- **TASK PROMPT**: Rewrite the data below, changing "GUI agent" to "screen assistant" everywhere it appears and leaving the rest the same.

-------- ENTRIES SUPPLIED --------

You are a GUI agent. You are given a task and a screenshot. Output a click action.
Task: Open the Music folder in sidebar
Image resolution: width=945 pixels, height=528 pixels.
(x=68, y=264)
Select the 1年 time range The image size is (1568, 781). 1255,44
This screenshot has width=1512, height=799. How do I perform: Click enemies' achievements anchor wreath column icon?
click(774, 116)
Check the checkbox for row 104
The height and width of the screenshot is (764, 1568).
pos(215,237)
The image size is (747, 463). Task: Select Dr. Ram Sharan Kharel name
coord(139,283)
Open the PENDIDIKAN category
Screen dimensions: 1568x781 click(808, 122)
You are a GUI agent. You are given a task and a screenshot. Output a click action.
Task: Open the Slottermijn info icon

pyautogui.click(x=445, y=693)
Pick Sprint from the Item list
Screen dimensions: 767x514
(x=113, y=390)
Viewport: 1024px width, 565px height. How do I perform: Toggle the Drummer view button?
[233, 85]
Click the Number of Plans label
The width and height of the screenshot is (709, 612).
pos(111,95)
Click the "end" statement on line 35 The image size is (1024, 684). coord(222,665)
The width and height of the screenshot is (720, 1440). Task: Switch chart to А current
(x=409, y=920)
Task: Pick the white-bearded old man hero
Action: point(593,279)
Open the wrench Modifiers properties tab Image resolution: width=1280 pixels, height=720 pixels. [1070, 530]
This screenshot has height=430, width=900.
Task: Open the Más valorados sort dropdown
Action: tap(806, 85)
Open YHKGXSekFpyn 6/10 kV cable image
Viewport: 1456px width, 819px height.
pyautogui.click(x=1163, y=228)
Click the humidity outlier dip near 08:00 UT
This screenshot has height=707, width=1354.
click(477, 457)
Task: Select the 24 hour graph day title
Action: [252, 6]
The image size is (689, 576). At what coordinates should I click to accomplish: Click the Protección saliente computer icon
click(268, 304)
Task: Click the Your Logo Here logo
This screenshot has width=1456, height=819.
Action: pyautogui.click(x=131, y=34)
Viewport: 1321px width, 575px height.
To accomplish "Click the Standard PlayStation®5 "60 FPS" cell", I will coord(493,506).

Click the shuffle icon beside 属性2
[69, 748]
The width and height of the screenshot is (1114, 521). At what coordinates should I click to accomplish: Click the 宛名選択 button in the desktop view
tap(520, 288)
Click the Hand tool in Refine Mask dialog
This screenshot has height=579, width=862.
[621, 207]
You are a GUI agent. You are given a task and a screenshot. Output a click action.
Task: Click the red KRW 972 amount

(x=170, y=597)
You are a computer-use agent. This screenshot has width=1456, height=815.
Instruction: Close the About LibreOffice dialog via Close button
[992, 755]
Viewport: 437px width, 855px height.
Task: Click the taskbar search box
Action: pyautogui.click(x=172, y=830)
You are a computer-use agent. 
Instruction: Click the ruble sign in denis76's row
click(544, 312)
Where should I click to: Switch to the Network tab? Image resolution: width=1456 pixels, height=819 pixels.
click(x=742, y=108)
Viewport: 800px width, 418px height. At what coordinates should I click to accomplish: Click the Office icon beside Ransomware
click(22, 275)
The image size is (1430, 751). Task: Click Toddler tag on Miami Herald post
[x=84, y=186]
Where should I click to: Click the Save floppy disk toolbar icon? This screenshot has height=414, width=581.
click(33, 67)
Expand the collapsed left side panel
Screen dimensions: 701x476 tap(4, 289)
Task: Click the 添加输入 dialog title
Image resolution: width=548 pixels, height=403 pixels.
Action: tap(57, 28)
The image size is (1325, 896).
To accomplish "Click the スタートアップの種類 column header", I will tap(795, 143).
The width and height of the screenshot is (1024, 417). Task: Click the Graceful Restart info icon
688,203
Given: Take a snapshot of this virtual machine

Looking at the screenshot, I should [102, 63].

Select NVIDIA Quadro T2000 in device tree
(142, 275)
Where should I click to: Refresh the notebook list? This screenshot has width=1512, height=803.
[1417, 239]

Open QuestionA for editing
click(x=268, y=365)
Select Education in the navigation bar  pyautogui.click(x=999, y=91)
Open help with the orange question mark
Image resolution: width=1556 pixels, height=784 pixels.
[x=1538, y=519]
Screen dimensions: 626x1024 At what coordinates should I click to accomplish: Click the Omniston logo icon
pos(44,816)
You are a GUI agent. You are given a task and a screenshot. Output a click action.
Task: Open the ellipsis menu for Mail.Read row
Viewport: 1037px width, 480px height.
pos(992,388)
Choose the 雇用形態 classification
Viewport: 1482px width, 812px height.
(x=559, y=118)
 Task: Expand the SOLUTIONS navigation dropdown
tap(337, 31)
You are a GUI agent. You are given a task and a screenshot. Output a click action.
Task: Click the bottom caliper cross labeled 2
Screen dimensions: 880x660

--------

- **WRITTEN SOLUTION**:
You are a screen assistant. You are given a task and a screenshot. Output a click action.
Task: Open the Music folder in sidebar
Image resolution: width=945 pixels, height=528 pixels.
(x=68, y=264)
Select the 1年 time range The image size is (1568, 781). 1255,44
This screenshot has width=1512, height=799. How do I perform: Click enemies' achievements anchor wreath column icon?
click(774, 116)
Check the checkbox for row 104
The height and width of the screenshot is (764, 1568).
pos(215,237)
The image size is (747, 463). Task: Select Dr. Ram Sharan Kharel name
coord(139,283)
Open the PENDIDIKAN category
Screen dimensions: 1568x781 click(808, 122)
You are a screen assistant. You are given a task and a screenshot. Output a click action.
Task: Open the Slottermijn info icon

pyautogui.click(x=445, y=693)
Pick Sprint from the Item list
Screen dimensions: 767x514
(x=113, y=390)
Viewport: 1024px width, 565px height. How do I perform: Toggle the Drummer view button?
[233, 85]
Click the Number of Plans label
The width and height of the screenshot is (709, 612).
pos(111,95)
Click the "end" statement on line 35 The image size is (1024, 684). coord(222,665)
The width and height of the screenshot is (720, 1440). Task: Switch chart to А current
(x=409, y=920)
Task: Pick the white-bearded old man hero
Action: point(593,279)
Open the wrench Modifiers properties tab Image resolution: width=1280 pixels, height=720 pixels. [1070, 530]
This screenshot has height=430, width=900.
Task: Open the Más valorados sort dropdown
Action: tap(806, 85)
Open YHKGXSekFpyn 6/10 kV cable image
Viewport: 1456px width, 819px height.
pyautogui.click(x=1163, y=228)
Click the humidity outlier dip near 08:00 UT
This screenshot has height=707, width=1354.
click(477, 457)
Task: Select the 24 hour graph day title
Action: [252, 6]
The image size is (689, 576). At what coordinates should I click to accomplish: Click the Protección saliente computer icon
click(268, 304)
Task: Click the Your Logo Here logo
This screenshot has width=1456, height=819.
Action: pyautogui.click(x=131, y=34)
Viewport: 1321px width, 575px height.
To accomplish "Click the Standard PlayStation®5 "60 FPS" cell", I will coord(493,506).

Click the shuffle icon beside 属性2
[69, 748]
The width and height of the screenshot is (1114, 521). At what coordinates should I click to accomplish: Click the 宛名選択 button in the desktop view
tap(520, 288)
Click the Hand tool in Refine Mask dialog
This screenshot has height=579, width=862.
[621, 207]
You are a screen assistant. You are given a task and a screenshot. Output a click action.
Task: Click the red KRW 972 amount

(x=170, y=597)
You are a computer-use agent. This screenshot has width=1456, height=815.
Instruction: Close the About LibreOffice dialog via Close button
[992, 755]
Viewport: 437px width, 855px height.
Task: Click the taskbar search box
Action: pyautogui.click(x=172, y=830)
You are a computer-use agent. 
Instruction: Click the ruble sign in denis76's row
click(544, 312)
Where should I click to: Switch to the Network tab? Image resolution: width=1456 pixels, height=819 pixels.
click(x=742, y=108)
Viewport: 800px width, 418px height. At what coordinates should I click to accomplish: Click the Office icon beside Ransomware
click(22, 275)
The image size is (1430, 751). Task: Click Toddler tag on Miami Herald post
[x=84, y=186]
Where should I click to: Click the Save floppy disk toolbar icon? This screenshot has height=414, width=581.
click(33, 67)
Expand the collapsed left side panel
Screen dimensions: 701x476 tap(4, 289)
Task: Click the 添加输入 dialog title
Image resolution: width=548 pixels, height=403 pixels.
Action: tap(57, 28)
The image size is (1325, 896).
To accomplish "Click the スタートアップの種類 column header", I will tap(795, 143).
The width and height of the screenshot is (1024, 417). Task: Click the Graceful Restart info icon
688,203
Given: Take a snapshot of this virtual machine

Looking at the screenshot, I should [102, 63].

Select NVIDIA Quadro T2000 in device tree
(142, 275)
Where should I click to: Refresh the notebook list? This screenshot has width=1512, height=803.
[1417, 239]

Open QuestionA for editing
click(x=268, y=365)
Select Education in the navigation bar  pyautogui.click(x=999, y=91)
Open help with the orange question mark
Image resolution: width=1556 pixels, height=784 pixels.
[x=1538, y=519]
Screen dimensions: 626x1024 At what coordinates should I click to accomplish: Click the Omniston logo icon
pos(44,816)
You are a screen assistant. You are given a task and a screenshot. Output a click action.
Task: Open the ellipsis menu for Mail.Read row
Viewport: 1037px width, 480px height.
pos(992,388)
Choose the 雇用形態 classification
Viewport: 1482px width, 812px height.
(x=559, y=118)
 Task: Expand the SOLUTIONS navigation dropdown
tap(337, 31)
You are a screen assistant. You are given a task and a screenshot. Output a click action.
Task: Click the bottom caliper cross labeled 2
Screen dimensions: 880x660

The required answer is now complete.